Отрывок текста:
"""

Со мной одним — путем компромиссов с обеих сторон — дело еще как-то шло, но с приездом Герасимова — нашла коса на камень! Тут мне уже пришлось не столько воевать с Богутским, что я делал до приезда Герасимова, как стараться как-то смягчать их столкновения, которые я считал прежде всего вредными для дела.

Герасимов решил поставить вопрос работы Комитета Северо-Западного фронта во всей его широте и резко:





«Не стоит контролировать, надо переорганизировать все».

В сущности, он был прав, но он — несправедливо — не видел положительных сторон деятельности Вырубова, Богутского и других, а только отрицательные. Вырубов и Богутский, конечно, не смогли сдаться без боя и, я думаю, бой этот против Герасимова у кн. Львова они бы выиграли. Но дело сложилось иначе. Пробывши всего несколько дней в Варшаве, Герасимов был срочно вызван в Смоленск (обе должности были, конечно, несовместимы). А тут наступила эвакуация Варшавы, дальнейшее отступление нашей армии, поток беженцев, вспышки холеры... Переорганизовывать уже не приходилось, необходимо было спешно работать, исходя из фактического положения вещей и стараясь как-то  ввести его в рамки.

"""

Фрагменты листинга:
"""

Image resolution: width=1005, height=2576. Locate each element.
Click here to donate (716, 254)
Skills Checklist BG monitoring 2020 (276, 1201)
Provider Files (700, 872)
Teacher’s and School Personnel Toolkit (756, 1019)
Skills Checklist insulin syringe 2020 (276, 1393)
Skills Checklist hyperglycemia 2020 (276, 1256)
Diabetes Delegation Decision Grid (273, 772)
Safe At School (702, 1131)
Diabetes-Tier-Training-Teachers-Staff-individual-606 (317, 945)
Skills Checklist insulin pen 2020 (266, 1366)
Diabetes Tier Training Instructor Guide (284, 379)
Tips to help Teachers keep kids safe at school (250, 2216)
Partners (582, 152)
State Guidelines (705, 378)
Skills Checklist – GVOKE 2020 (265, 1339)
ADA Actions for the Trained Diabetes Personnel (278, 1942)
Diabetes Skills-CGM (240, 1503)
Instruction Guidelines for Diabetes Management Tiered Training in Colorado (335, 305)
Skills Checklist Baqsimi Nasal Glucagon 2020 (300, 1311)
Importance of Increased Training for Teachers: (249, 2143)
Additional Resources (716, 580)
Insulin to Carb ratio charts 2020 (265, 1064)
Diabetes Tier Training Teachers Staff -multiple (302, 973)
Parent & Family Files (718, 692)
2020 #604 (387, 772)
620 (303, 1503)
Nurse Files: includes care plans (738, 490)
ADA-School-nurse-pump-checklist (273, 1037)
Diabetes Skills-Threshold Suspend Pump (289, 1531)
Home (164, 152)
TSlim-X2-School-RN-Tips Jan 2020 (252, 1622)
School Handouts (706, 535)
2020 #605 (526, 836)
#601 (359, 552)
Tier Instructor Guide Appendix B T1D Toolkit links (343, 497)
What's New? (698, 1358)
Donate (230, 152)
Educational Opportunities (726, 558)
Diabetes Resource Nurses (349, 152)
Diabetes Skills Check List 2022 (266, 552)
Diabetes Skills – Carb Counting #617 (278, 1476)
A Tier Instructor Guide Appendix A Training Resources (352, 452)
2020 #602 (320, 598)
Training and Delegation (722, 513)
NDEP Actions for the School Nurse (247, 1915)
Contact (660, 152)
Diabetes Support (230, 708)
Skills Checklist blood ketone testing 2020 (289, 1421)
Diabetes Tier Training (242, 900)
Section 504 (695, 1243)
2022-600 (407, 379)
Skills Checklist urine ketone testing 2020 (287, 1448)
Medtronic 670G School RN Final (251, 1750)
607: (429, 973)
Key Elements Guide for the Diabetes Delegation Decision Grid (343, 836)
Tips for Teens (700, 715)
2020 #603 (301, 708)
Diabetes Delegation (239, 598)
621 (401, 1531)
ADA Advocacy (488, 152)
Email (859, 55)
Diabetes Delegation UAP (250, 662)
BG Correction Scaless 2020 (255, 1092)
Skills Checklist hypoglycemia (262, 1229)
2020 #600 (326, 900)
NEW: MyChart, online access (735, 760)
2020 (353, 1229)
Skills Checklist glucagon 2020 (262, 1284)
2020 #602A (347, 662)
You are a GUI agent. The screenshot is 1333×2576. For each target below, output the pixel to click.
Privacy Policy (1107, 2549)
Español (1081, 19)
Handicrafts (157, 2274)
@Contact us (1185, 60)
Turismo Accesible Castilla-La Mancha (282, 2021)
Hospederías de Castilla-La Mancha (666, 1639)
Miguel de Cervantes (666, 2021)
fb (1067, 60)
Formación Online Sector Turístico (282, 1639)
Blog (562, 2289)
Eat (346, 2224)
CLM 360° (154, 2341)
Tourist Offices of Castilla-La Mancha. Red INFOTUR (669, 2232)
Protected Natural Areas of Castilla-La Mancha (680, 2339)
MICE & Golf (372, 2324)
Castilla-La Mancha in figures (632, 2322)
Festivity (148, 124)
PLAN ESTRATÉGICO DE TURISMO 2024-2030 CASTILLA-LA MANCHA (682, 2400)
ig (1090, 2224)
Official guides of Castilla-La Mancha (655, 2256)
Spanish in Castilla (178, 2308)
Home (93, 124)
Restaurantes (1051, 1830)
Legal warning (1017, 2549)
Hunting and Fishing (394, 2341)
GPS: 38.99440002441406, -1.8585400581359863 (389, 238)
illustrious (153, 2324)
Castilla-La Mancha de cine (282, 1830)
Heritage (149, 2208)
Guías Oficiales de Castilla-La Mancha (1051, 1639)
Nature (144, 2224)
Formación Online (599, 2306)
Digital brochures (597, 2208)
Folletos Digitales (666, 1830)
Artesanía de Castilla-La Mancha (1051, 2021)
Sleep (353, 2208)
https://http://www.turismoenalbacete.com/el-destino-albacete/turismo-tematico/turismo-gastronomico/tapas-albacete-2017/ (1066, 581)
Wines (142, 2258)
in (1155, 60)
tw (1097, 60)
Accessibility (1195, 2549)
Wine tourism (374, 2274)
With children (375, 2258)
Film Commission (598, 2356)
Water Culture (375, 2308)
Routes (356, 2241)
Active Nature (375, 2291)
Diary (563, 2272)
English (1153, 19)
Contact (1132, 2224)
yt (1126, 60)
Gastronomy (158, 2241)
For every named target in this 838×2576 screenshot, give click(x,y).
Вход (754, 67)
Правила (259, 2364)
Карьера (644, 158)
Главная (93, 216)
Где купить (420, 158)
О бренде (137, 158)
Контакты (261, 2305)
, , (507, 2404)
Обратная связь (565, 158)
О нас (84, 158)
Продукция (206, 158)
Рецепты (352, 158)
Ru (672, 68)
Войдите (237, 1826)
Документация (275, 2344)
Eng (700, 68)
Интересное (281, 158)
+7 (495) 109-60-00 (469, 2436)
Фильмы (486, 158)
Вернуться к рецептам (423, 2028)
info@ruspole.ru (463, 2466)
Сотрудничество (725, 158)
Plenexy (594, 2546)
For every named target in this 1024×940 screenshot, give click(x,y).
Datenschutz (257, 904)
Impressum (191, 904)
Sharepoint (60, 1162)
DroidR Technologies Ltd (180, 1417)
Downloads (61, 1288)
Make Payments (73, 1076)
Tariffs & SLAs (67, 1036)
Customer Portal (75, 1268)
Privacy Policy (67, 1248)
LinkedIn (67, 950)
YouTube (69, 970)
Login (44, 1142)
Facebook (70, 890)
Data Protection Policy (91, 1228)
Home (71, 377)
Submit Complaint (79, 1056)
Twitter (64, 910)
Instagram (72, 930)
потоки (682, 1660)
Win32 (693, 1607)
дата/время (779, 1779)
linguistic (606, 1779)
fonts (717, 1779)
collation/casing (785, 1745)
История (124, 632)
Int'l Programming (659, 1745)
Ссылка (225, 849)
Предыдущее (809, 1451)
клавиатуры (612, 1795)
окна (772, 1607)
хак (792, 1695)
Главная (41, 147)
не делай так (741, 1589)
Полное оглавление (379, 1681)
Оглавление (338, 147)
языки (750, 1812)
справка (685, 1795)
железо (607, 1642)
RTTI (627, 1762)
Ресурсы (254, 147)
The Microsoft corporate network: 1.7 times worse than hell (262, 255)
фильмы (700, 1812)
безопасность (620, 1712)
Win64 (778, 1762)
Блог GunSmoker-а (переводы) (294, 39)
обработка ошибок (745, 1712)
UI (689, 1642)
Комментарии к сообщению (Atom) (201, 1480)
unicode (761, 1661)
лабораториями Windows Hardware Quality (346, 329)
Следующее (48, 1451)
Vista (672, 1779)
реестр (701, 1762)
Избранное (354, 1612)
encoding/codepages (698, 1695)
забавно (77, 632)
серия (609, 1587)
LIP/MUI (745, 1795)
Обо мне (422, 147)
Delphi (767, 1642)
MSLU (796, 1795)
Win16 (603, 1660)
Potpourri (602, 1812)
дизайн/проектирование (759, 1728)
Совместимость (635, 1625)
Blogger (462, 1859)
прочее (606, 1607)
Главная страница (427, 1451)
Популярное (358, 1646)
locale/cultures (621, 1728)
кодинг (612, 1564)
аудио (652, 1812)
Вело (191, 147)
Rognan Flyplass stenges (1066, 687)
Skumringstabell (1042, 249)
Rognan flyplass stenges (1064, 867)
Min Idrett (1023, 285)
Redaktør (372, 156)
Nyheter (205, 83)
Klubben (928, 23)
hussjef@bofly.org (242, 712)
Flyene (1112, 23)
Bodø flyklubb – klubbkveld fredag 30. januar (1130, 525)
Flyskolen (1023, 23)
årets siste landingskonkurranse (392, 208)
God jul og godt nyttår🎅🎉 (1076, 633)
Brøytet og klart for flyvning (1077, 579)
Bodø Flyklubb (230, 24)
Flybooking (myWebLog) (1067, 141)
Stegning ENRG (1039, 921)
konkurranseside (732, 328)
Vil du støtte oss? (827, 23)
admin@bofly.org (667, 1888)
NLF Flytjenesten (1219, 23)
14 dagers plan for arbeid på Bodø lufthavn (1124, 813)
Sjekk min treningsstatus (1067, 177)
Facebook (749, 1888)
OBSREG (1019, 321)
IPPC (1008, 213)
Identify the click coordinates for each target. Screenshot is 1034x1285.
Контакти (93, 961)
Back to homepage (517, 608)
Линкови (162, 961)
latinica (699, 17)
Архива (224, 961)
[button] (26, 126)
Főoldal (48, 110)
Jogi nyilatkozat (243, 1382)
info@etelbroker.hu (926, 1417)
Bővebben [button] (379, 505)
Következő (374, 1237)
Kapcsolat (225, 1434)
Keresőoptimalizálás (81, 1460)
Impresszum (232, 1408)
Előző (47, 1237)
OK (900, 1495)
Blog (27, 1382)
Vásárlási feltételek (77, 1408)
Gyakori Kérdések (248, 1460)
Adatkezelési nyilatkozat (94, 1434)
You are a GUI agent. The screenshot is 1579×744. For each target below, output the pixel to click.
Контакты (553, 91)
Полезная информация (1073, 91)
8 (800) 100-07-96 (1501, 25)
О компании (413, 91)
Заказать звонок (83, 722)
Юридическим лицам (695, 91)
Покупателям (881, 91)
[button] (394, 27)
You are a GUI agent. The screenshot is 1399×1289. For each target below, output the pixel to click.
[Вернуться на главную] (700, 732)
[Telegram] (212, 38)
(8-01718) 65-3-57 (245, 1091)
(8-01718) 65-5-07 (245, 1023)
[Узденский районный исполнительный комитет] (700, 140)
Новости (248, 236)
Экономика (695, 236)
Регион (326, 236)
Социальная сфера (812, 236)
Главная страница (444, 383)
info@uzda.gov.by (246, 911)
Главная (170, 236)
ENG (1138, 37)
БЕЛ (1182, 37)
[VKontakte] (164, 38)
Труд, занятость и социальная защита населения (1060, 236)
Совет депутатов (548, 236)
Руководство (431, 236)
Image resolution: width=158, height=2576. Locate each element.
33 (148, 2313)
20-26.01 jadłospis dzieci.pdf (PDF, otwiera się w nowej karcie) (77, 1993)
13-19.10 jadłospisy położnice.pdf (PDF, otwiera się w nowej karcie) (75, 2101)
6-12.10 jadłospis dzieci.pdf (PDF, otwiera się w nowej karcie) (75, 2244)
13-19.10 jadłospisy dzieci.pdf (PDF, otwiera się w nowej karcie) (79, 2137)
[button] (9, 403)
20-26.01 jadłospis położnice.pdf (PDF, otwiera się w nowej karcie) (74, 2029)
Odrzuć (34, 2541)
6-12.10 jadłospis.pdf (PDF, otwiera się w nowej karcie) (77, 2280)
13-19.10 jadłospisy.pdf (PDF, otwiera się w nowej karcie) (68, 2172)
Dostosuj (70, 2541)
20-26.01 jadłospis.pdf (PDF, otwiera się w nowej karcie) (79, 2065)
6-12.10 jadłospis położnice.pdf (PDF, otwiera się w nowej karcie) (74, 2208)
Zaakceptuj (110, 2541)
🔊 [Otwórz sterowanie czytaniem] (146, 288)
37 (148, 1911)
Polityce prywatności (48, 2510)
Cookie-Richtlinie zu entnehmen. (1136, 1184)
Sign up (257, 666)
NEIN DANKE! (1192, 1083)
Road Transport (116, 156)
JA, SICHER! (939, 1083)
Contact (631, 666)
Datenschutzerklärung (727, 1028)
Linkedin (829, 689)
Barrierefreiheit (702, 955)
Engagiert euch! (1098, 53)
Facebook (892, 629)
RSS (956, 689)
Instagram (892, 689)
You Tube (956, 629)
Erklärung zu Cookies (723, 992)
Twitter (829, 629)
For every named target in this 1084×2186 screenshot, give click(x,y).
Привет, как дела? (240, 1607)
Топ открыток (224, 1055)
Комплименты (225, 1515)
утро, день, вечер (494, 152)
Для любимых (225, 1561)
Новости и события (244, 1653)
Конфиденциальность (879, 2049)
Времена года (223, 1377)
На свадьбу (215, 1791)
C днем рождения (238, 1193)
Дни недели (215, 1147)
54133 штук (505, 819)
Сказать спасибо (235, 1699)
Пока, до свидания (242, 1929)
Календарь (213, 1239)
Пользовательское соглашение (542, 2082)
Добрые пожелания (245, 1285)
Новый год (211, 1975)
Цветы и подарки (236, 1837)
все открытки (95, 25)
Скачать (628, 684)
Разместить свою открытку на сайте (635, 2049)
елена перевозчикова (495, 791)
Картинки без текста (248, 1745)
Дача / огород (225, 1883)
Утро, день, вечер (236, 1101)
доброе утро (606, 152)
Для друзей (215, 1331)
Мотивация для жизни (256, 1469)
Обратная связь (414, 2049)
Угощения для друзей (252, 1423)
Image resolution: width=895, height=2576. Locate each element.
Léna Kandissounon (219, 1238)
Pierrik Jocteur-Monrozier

"""

Что нужно сделать:
#1 Повторите дословно часть отрывка о Комитете Северо-Западного фронта: от слов «В сущности, он» до слов «его в рамки.» включительно.
#2 Подхватите отрывок о Комитете Северо-Западного фронта и продолжите его с того места, где он заканчивается.
Листинг для работы не понадобится.

Ответы на задания:
#1
В сущности, он был прав, но он — несправедливо — не видел положительных сторон деятельности Вырубова, Богутского и других, а только отрицательные. Вырубов и Богутский, конечно, не смогли сдаться без боя и, я думаю, бой этот против Герасимова у кн. Львова они бы выиграли. Но дело сложилось иначе. Пробывши всего несколько дней в Варшаве, Герасимов был срочно вызван в Смоленск (обе должности были, конечно, несовместимы). А тут наступила эвакуация Варшавы, дальнейшее отступление нашей армии, поток беженцев, вспышки холеры... Переорганизовывать уже не приходилось, необходимо было спешно работать, исходя из фактического положения вещей и стараясь как-то  ввести его в рамки.

#2
Все три главных действующих лица комитета разъехались: Вырубов и Богутский где-то разъезжали, хотя их место было в центре, а Герасимов, как я уже сказал, был в Смоленске. Как-то само собой вышло, что подобрать временно упавшие вожжи власти в центре пришлось мне (из Варшавы наш комитет, как и штаб фронта, перешел в Минск). Одной из причин моего «возвышения», не имевшего под собой никаких законных оснований, была необходимость сноситься с высшими военными и гражданскими властями, а никто из наших «третье-элементных» уполномоченных совершенно не умел этого делать, да и действительно, они были для этого неподходящи и отношение к ним властей, при тогдашней психологии, было бы недоброжелательное[1].

[1]«Третьим элементом» в дореволюционном земстве назы­вались наемные служащие, специалисты по родам работы. Они почти сплошь были настроены революционно, часто выражали оппозицию правительственным мерам и земскому начальству.—(Прим. ред.)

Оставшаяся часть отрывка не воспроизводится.